How modern multi-processor multi-Root Complex system assigns PCI bus number

Nowadays multi-processor systems is becoming more and more common especially in high performance computing.

Things become interesting when you think about it from PCI Bus perspective: We use to model it as one PCI host bridge (root complex) yet now we may face the case where there are multiple PCI root bridges.

So yes root bridge is no longer the “root” or at least not the only “root” and we have to move away from the simple logic of assigning Bus 0, Device 0, Function 0 to that device.

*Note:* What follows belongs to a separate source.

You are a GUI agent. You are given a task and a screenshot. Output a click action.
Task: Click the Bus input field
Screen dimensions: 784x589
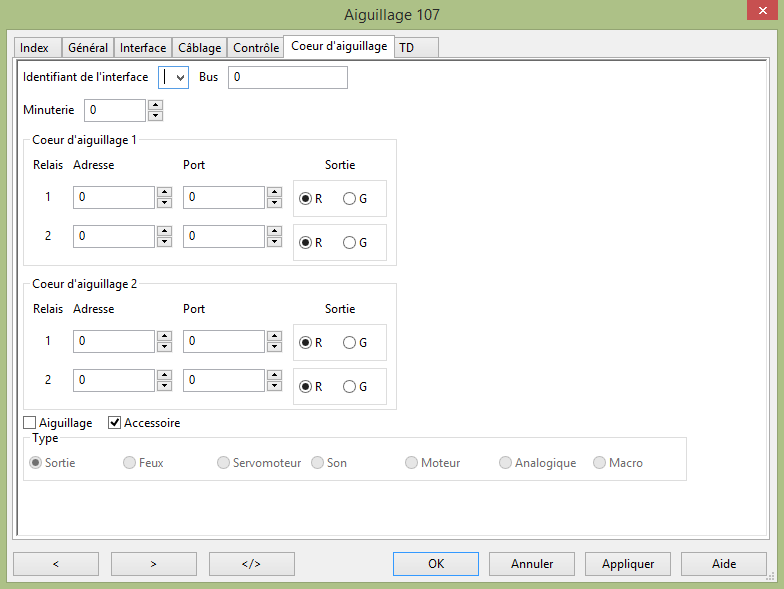point(287,77)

What’s more, now they may each can connect to their own pool of memory chipsets how would you decide on what memory/io resource range to give to each of them?

Visually we can see their difference demonstrated as below.

First single root complex:
single_complex_pci

Then the dual root complex one:
dual_complex_pci

As is shown, for the dual root complex case, the second root complex starts from some non-zero PCI bus number – and in this case Bus 64.

How is this done under the cover? How can standard PCI enumeration process able to see them on the bus number 64?

The ultimate answer goes to the box’s BIOS system which initializes various hardware and assigns the bus number.

And root-complex nowadays actually becomes part of processor and the process is now divided into core part and “uncore” part, as is shown below:
process_uncore

So assigning bus number actually becomes setting some register on the processor.

Below is the PCI device created by the processor for both the core part and uncore part, sitting on CPUBUSNO0 and CPUBUSNO1 separately (taken from Intel Processor datasheet):

process_deviceprocess_uncore_device

And CPUBUSNO0, CPUBUSNO1 is programmed into the PCI config register of a certain device:

cpubusno

So BIOS has programmed the processor register correctly and if we have multiple processor we can carefully give each of them different bus number and make sure no overlapping.

What happens next?

So there is still one step away from we can take it easy – we have to somehow pass this info to operating system so it knows which devices are the root complex and potentially how much memory chips is installed or neighboring to each host bridge.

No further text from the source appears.